● EXERCÍCIO: Determine quantas linhas abaixo contêm a palavra "beside", diferenciando maiúsculas de minúsculas, e responda apenas com esse número.

:::::

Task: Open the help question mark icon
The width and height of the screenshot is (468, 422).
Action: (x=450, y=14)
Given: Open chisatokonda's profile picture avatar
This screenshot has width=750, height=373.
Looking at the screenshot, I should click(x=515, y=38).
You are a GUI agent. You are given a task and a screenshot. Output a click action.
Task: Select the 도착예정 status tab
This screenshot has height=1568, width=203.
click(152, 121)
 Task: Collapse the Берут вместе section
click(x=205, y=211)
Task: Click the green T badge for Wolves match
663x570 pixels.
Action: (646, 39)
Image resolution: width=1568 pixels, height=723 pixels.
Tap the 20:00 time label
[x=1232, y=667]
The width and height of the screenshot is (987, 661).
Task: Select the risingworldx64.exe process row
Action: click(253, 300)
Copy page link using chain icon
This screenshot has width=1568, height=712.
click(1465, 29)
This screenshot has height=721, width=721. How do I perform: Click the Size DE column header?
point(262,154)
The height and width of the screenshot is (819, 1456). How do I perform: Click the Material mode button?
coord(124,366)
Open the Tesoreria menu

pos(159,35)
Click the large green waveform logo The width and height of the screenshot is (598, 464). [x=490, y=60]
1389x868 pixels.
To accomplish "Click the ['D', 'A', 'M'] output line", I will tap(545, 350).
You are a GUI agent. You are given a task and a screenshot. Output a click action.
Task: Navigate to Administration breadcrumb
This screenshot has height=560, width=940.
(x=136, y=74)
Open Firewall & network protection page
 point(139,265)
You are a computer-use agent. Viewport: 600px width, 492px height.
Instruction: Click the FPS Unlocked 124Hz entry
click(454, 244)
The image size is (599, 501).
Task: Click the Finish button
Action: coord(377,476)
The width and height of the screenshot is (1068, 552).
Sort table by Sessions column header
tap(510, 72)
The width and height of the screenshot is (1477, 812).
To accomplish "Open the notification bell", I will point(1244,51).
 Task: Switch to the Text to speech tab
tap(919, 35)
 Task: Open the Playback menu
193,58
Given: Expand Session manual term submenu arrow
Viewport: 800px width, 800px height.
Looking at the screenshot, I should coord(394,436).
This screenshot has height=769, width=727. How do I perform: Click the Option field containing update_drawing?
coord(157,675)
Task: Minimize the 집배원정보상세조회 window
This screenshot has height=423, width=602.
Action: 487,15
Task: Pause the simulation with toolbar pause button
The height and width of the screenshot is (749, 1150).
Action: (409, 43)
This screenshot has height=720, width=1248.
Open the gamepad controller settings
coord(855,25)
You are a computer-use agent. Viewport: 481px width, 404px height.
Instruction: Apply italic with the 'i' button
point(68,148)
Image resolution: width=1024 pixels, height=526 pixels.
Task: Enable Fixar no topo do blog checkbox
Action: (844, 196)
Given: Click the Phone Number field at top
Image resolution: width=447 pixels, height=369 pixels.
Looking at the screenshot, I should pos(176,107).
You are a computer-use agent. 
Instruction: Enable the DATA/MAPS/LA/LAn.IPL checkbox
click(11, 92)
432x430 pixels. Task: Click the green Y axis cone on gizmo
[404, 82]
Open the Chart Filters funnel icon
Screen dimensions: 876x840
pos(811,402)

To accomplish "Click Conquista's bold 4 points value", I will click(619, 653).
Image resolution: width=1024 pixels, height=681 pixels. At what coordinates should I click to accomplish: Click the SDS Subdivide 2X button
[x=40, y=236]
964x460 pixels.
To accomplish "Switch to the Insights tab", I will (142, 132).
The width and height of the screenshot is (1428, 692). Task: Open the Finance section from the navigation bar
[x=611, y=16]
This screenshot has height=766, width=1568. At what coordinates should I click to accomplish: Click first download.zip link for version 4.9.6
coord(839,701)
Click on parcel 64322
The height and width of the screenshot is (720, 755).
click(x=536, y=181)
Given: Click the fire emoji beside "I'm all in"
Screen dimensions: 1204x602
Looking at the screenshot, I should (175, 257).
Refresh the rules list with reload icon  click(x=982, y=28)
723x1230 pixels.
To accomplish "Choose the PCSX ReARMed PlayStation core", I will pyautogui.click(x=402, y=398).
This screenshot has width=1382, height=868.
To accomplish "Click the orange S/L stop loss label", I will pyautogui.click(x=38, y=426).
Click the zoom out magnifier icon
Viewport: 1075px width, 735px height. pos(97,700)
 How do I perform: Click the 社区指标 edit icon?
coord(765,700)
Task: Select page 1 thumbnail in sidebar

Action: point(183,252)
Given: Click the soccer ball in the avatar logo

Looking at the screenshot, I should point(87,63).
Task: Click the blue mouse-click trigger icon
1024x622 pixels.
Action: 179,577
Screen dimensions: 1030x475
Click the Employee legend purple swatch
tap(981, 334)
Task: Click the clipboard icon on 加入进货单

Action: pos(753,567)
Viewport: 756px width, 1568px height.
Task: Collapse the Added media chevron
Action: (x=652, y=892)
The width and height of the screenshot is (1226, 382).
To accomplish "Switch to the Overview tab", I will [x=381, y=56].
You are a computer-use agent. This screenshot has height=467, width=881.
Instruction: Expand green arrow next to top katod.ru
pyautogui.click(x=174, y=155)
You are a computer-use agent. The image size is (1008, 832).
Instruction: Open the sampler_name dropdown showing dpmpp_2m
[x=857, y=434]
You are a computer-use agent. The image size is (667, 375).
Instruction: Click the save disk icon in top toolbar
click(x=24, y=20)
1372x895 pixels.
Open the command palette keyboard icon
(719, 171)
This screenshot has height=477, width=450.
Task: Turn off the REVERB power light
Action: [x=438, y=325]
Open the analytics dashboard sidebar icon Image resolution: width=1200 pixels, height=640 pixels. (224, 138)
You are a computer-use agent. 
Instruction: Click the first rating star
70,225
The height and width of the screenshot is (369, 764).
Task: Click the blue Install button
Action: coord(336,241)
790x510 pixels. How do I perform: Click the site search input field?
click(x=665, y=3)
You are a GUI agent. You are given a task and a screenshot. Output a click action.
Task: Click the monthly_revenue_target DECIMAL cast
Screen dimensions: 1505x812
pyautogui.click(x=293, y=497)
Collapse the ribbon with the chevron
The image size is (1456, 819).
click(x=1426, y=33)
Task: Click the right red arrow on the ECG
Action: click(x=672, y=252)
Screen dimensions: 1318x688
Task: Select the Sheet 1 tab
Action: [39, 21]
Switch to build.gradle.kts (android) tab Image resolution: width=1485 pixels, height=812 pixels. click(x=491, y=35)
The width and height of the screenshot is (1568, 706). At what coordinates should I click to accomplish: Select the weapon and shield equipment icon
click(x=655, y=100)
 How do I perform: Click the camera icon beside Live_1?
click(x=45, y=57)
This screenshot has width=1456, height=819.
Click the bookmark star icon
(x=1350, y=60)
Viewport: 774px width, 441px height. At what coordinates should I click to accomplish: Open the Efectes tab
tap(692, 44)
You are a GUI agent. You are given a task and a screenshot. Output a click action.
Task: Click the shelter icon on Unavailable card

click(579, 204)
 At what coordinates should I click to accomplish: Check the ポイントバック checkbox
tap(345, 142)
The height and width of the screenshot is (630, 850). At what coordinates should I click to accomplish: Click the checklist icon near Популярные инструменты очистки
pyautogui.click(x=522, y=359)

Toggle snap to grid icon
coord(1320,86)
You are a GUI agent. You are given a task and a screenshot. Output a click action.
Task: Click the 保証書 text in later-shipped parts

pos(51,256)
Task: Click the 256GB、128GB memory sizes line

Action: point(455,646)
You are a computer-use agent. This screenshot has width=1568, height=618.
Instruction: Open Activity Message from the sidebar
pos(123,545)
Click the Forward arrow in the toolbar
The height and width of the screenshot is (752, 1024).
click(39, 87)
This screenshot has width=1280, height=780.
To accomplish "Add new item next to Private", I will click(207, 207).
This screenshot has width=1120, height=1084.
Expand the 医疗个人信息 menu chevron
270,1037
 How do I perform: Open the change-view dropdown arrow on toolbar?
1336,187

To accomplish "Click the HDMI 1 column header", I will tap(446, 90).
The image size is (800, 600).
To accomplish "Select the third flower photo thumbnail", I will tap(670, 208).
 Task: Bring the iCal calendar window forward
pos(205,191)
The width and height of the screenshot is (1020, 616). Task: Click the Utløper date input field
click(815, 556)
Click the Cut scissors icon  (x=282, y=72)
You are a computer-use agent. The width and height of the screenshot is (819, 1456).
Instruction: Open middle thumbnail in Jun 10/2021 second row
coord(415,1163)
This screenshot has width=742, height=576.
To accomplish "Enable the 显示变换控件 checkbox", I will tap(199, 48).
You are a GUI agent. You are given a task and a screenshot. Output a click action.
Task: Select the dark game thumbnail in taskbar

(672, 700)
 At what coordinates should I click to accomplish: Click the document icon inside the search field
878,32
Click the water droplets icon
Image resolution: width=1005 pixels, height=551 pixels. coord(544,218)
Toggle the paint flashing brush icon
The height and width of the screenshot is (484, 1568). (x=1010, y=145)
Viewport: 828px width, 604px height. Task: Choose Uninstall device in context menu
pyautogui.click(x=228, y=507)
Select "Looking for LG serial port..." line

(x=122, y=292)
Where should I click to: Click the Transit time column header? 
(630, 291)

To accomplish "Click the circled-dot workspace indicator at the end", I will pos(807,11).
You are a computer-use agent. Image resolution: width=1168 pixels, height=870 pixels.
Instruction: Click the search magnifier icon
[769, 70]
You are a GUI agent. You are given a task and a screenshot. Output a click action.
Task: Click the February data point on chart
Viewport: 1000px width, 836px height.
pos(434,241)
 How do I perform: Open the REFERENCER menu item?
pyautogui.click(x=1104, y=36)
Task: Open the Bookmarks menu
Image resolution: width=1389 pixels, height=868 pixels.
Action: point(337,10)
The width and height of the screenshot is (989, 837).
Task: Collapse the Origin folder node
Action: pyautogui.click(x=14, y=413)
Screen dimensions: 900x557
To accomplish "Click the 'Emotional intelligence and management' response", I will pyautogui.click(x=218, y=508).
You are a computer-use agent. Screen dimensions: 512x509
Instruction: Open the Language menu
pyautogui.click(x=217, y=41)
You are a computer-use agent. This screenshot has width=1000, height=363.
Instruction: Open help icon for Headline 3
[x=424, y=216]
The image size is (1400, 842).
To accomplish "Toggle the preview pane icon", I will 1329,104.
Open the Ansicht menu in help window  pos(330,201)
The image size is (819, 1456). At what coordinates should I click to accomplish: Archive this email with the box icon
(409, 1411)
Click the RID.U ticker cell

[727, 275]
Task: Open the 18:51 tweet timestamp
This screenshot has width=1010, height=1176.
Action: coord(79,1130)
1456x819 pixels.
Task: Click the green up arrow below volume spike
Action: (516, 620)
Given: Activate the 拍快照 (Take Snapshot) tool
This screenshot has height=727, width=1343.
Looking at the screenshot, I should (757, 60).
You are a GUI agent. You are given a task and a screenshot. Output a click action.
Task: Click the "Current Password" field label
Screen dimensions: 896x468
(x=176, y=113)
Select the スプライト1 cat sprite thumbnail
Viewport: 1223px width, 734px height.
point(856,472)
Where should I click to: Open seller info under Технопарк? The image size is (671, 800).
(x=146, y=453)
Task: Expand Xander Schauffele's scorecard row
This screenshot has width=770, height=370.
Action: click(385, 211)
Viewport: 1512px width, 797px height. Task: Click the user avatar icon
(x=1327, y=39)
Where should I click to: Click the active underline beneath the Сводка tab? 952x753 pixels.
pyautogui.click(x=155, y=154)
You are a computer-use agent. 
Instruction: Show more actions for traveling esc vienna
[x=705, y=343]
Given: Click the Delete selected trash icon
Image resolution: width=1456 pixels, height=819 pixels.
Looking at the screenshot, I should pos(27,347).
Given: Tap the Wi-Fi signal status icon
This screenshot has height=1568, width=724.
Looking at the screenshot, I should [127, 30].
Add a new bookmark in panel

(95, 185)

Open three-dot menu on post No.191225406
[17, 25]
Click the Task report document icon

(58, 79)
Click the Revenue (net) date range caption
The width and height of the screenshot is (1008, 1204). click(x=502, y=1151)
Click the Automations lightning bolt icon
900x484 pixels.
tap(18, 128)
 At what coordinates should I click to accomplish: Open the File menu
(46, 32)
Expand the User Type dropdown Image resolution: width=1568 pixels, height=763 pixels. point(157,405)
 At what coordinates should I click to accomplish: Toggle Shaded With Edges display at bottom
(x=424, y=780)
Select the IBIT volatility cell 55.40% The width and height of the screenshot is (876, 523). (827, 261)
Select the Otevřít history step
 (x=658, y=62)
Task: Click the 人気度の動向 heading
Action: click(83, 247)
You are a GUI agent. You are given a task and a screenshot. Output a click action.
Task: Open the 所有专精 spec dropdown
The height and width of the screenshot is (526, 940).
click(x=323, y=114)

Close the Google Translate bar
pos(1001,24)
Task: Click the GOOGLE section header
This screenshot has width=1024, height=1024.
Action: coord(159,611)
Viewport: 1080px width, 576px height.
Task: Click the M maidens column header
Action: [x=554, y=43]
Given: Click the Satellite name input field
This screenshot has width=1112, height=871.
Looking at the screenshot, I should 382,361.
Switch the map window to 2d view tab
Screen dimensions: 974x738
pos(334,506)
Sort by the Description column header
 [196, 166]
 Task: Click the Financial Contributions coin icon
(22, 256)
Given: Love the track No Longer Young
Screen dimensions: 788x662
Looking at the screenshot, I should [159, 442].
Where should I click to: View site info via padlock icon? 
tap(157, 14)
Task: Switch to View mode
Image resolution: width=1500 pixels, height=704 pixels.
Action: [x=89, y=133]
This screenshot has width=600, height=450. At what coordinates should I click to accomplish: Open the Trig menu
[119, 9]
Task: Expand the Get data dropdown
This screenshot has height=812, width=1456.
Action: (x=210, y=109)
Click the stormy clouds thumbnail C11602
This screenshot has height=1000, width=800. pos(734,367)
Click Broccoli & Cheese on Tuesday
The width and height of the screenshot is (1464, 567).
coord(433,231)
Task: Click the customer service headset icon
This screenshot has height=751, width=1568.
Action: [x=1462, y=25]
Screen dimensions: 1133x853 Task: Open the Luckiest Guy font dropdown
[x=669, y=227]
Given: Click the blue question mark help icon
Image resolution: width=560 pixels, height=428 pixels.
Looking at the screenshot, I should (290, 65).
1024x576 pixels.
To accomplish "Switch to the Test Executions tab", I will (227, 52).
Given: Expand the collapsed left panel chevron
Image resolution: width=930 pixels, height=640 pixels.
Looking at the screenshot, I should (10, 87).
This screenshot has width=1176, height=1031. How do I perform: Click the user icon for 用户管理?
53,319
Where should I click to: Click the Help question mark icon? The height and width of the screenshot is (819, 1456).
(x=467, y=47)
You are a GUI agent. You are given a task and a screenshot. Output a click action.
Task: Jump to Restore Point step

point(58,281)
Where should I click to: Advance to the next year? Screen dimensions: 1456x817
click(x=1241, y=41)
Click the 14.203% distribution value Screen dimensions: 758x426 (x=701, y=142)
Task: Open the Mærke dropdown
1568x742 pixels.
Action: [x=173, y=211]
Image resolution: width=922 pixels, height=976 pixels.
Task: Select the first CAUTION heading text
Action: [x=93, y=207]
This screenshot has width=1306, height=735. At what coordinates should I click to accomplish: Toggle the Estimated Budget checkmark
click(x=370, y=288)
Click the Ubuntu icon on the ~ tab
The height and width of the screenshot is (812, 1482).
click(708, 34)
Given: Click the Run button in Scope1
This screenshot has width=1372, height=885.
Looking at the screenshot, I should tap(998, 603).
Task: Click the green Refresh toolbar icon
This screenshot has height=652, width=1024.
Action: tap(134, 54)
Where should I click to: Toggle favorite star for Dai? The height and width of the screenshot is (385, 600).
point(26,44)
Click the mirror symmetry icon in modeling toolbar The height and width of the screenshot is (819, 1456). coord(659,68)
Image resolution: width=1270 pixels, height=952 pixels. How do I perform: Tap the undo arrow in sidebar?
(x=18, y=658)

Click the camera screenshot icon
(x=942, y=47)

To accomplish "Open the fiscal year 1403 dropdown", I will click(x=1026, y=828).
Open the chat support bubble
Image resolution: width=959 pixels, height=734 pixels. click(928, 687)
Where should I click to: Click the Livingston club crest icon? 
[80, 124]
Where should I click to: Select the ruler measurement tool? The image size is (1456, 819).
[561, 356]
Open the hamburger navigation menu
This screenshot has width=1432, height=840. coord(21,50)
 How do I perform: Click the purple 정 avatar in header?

:::::

● RESPOSTA: 2